Accident mortel à La Rochelle : vers un nouveau débat sur le permis de conduire à vie ?

Le tragique accident survenu à La Rochelle cette semaine pourrait relancer un débat explosif en France : la remise en cause du permis de conduire à vie.
Le tragique accident survenu à La Rochelle cette semaine pourrait relancer un débat explosif en France : la remise en cause du permis de conduire à vie.

Ce mercredi 5 juin 2024, une octogénaire, roulant à contresens, a percuté un groupe d’une douzaine d’enfants. Une petite fille est en état de mort cérébrale. L’octogénaire a été hospitalisée en psychiatrie. Ce tragique accident pourrait faire ressurgir un débat très tendu en France : la remise en cause du permis de conduire à vie. 

En effet, en France, à moins d’avoir commis des infractions, le permis de conduire est délivré à vie. Il est soumis à un renouvellement administratif, mais le fait d’en être titulaire n’est pas remis en cause. Ce n’est pas le cas dans tous les pays. 

En Italie, le conducteur est soumis à un examen médical à chaque renouvellement, dont la fréquence dépend de l’âge. Aux Pays-Bas, un examen médical est obligatoire à partir de 70 ans. En Irlande, c’est un certificat d’aptitude médical qui est exigé lors du renouvellement à partir de 70 ans

Au niveau de l’Union européenne, une tentative d’harmonisation de la législation avait été faite en février 2024. Objectif : imposer un contrôle médical obligatoire tous les quinze ans pour tous les détenteurs du permis du conduire, ramené à tous les cinq ans pour les plus de 70 ans. Cela s’est soldé par un échec. 
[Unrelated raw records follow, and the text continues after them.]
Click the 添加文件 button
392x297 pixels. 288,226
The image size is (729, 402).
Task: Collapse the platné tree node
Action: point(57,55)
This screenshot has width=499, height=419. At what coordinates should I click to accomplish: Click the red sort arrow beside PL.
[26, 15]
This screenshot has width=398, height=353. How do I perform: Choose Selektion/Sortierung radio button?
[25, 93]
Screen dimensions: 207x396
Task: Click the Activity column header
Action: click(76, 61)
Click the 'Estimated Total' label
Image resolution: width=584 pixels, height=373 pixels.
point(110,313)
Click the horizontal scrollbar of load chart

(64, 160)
Le lobby des conducteurs est assez puissant en France et l’idée d’obliger un examen médical ne rencontre pas de succès. Certains avancent une entrave à la liberté d’aller et de venir. D’autres sont plus pragmatiques : vivant dans des territoires enclavés, sans moyens de transports en commun, ils risqueraient de se retrouver coupés des services publics, notamment des services médicaux. 

Sous la XVe législature, la député Virginie Duby-Muller avait déposé une proposition de loi visant à mettre en place une visite médicale de contrôle à la conduite systématique pour les conducteurs de soixante-dix ans et plus. Elle n’a jamais été inscrite à l’ordre du jour. 
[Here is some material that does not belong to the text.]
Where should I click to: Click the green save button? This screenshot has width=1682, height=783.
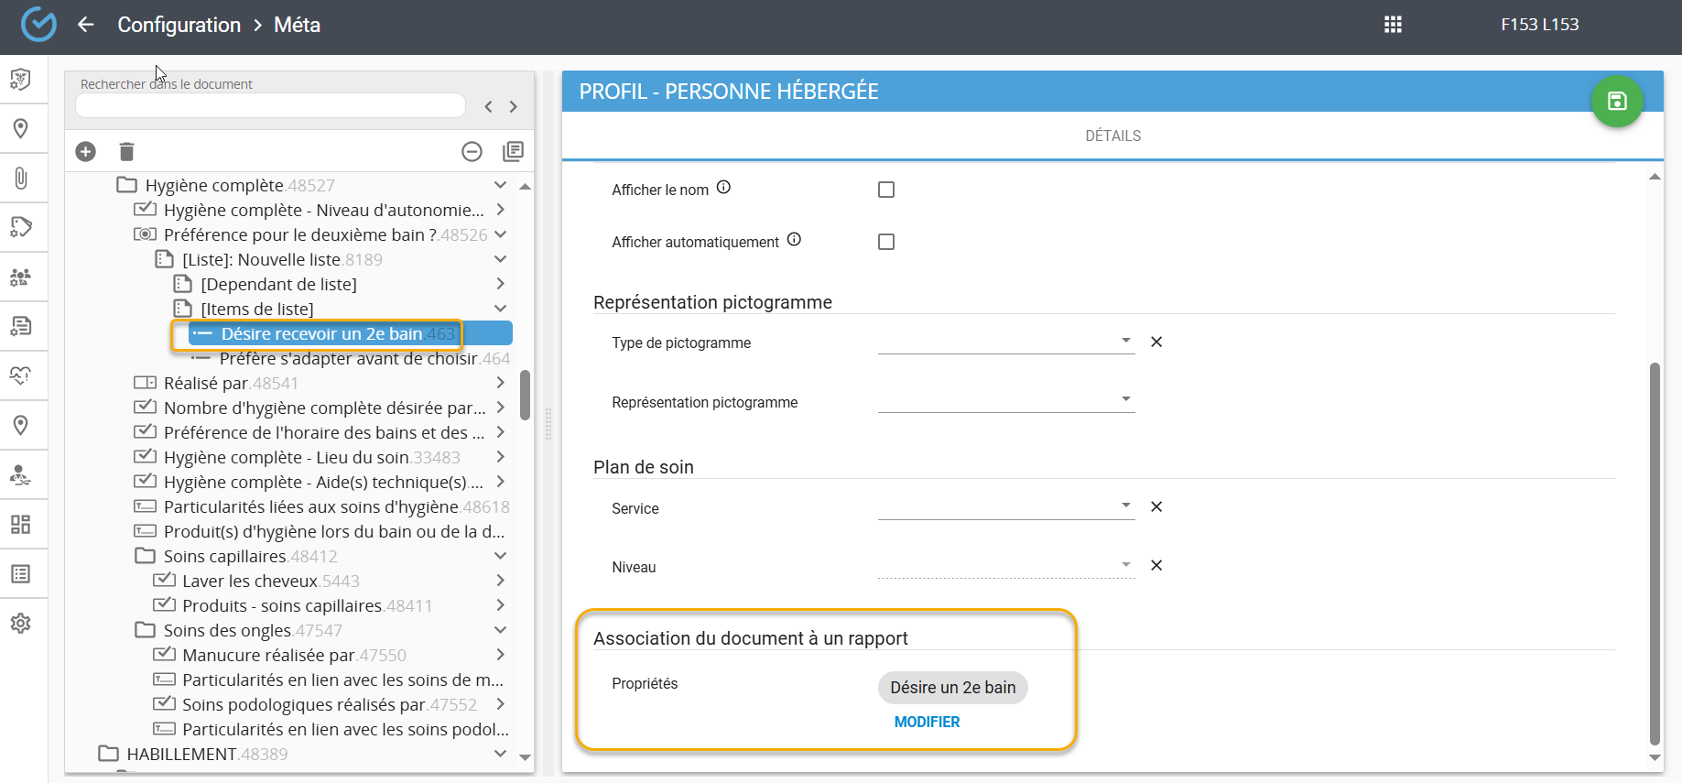[x=1617, y=102]
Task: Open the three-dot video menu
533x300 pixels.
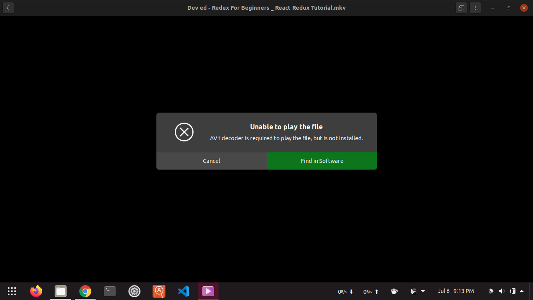Action: (x=475, y=8)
Plus récemment, c’est le député Bruno Millienne qui a déposé un texte similaire : mettre en place une visite médicale de contrôle à la conduite pour les conducteurs de soixante‑quinze ans et plus. Lui non plus n’a pas été inscrit à l’ordre. Néanmoins, les parlementaires adorant les faits d’actualité, il n’est pas impossible que cette proposition de loi atterrisse dans l’ordre du jour de la commission des lois. 

Comme l’ont fait remarquer quelques internautes facétieux, en France, on demande des certificats médicaux pour jouer aux échecs dans des clubs — où le danger physique est a priori inexistant — mais on n’impose pas de bilan médical pour la conduite. 

Au Sénat, Yves Détraigne avait, lui aussi, déposé un texte en 2013, visant à instituer une évaluation médicale à la conduite pour les conducteurs de 70 ans et plus. Contrairement à ses homologues du Palais Bourbon, il avait réussi à franchir le cap de l’ordre du jour et son texte avait été examiné en commission des lois. Les sénateurs — probablement vexés par le sujet — avaient argué qu’ils n’étaient pas question d’âge, mais d’état de santé et que le texte était discriminatoire. Pierre-Yves Collombat l’a avoué « Je félicite M. Détraigne pour son talent de provocateur. Nous sommes plusieurs à être personnellement menacés par une telle mesure, il y a conflit d’intérêt ! » Curieusement, aucun sénateur n’a proposé d’enjoindre à tous les conducteurs, à partir de la date d’obtention du permis de conduire, un test d’aptitude obligatoire, tous les cinq ou dix ans, ce qui aurait permis de contourner le problème. Le texte a été rejeté en commission et renvoyé en commission lors de son examen en séance publique. Depuis, il dort paisiblement dans les tiroirs. 

Reste à savoir si les parlementaires auront envie de ressortir ce dossier. Car, s’il existe un électorat vivace, c’est bien celui des retraités et si les cotisations sociales des indépendants ont augmenté grâce au décret du 30 mai 2024, que la réforme des retraites a prolongé le nombre d’années au travail des actifs et que l’indexation des traitements de la fonction publique est restée sous le seuil de l’inflation, les pensions des retraités ont bien été réévaluées

Le Gouvernement pourrait lui aussi s’emparer du dossier, histoire de ne pas donner l’impression de trembler devant son électorat fétiche.